WORK TO COMPLETE:
When you reach a picture, skip it, and retype every line below exactly.

--- THE DATA ---

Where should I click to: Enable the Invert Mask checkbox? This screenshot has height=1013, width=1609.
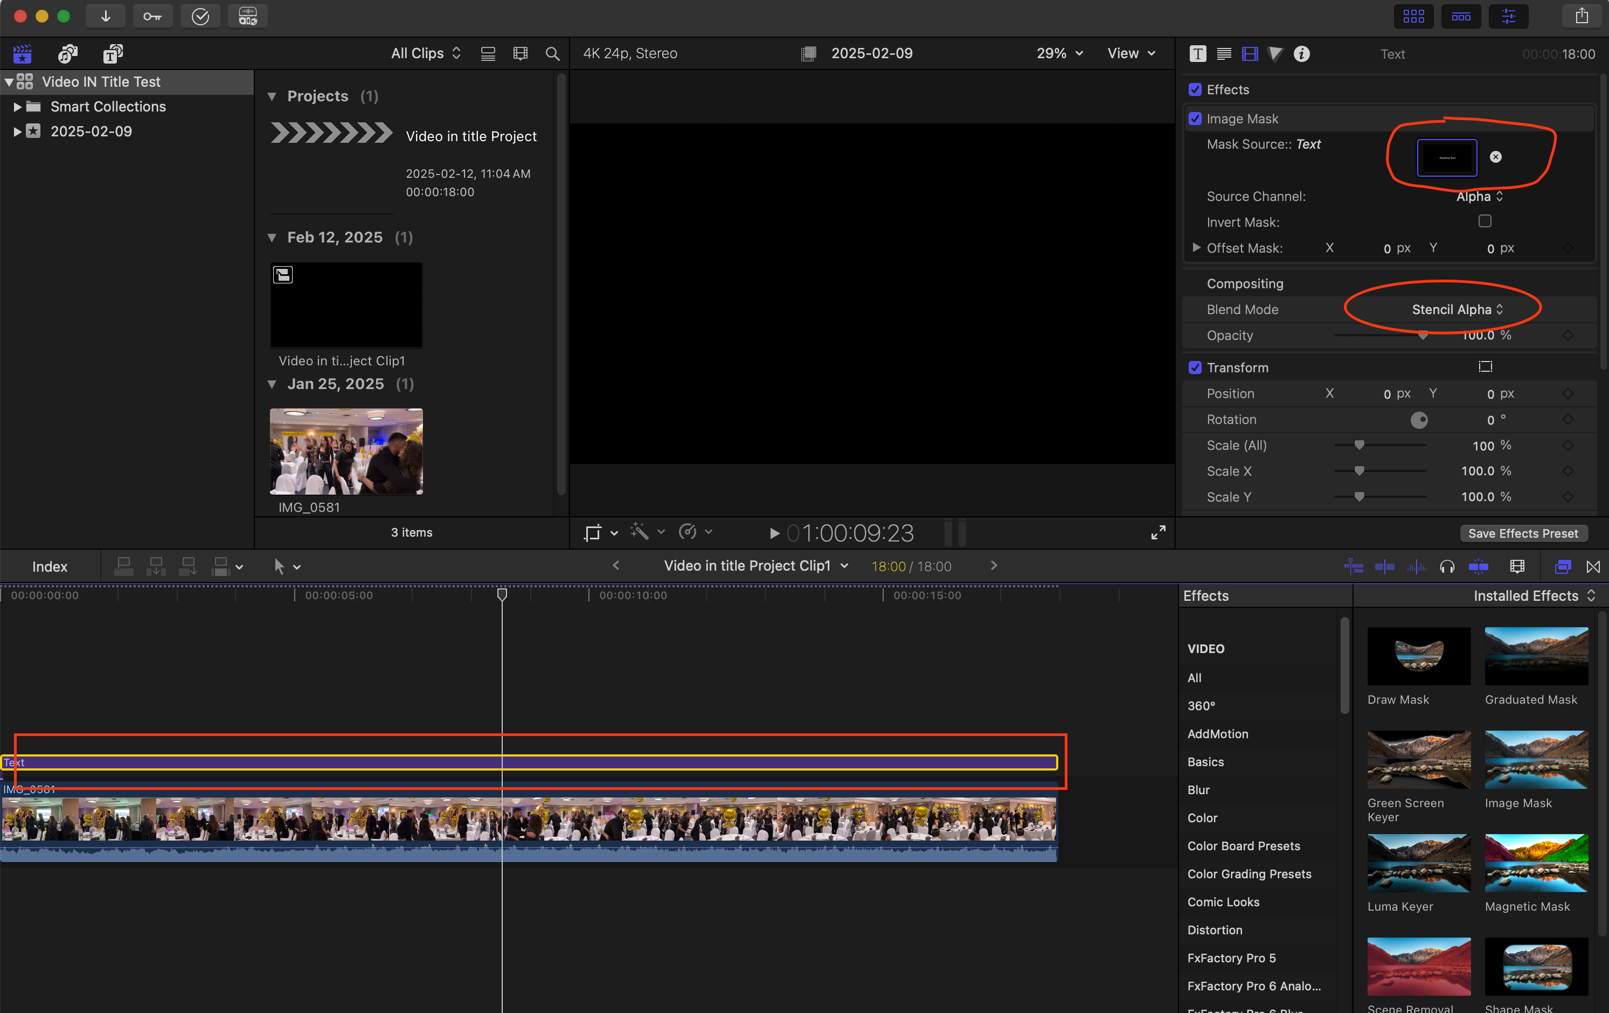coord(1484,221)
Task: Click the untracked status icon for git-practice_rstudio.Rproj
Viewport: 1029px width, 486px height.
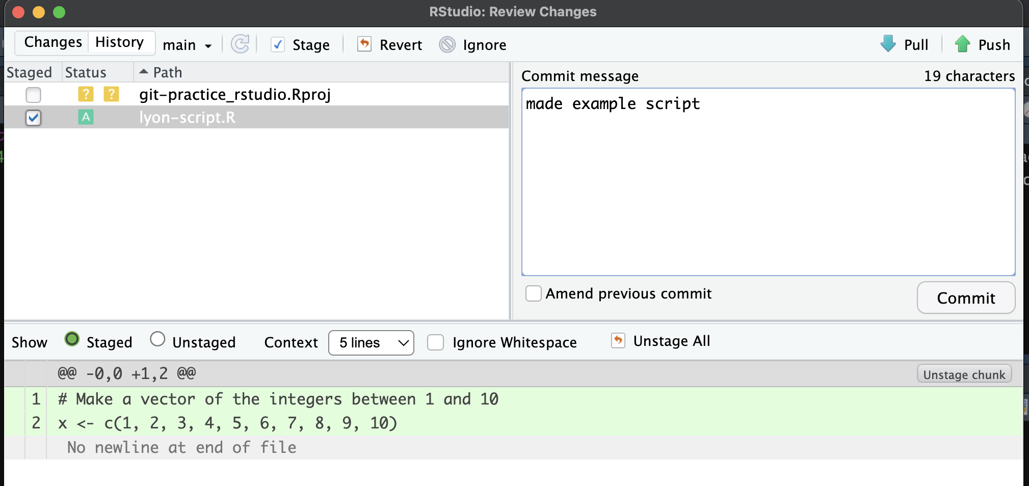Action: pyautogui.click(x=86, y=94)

---

EXERCISE OUTPUT:
Where should I click to: Enable the Invert Mask checkbox? This screenshot has height=1013, width=1609.
coord(1484,221)
Task: Click the untracked status icon for git-practice_rstudio.Rproj
Viewport: 1029px width, 486px height.
Action: pyautogui.click(x=86, y=94)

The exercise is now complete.